Critique : Juno Reactor - Gods & Monsters 3

Critique : Juno Reactor – Gods & Monsters

Juno Reactor est un groupe de Trance-Goa crée en 1990 par Ben Watkins et Stephane Holweck.

Véritable référence en la matière au même titre que Aurora Borealis, ils ont enchainé les singles et les albums à un bon rythme durant ces dernières années. La plupart d’entre vous connaissent déjà ce groupe par le biais de l’intro (Guardian Angel) d’un animé japonais Texhnloyze produit le studio Madhouse et Rondo Robe.

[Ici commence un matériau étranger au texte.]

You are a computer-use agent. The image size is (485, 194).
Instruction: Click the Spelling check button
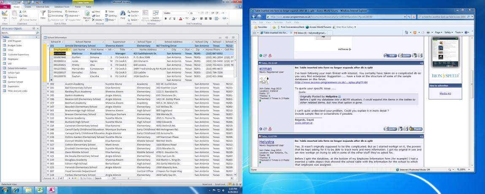click(111, 16)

Au fur et à mesure de son évolution, Juno Reactor s’est éloigné de ses illustres débuts pour nous offrir des albums plus variés que de la Goa en nous proposant de très bons groove et une musique influencée par les rythmes tribaux et les percussions.

Ce changement étoffe largement leur offre musicale et leur permet de produire de véritables perles.

Gods & Monsters (2008) fait parti de cette évolution et nous offre le meilleur de Juno Reactor à la sauce Roots et tribal.
Cet album se permet même d’élargir le champ d’action de Juno Reactor avec l’aide de nombreux guests.

Dès le premier titre, Inca Steppa , on tombe sur un loop à tomber à la renverse. Le talent est là, c’est indéniable et ca va se confirmer tout au long de cet album.

Tokyo Dub porte fort bien son nom, le Dub de ce titre est hypnotique et minimaliste, la voix est parfaite pour l’ambiance voulue, un titre fort de l’album.

Las Vegas Future Past est plus calme mais tout aussi recherché au niveau son, le début lancinant laisse présager d’un finish crescendo et on ne sera pas déçu de ce côté-là.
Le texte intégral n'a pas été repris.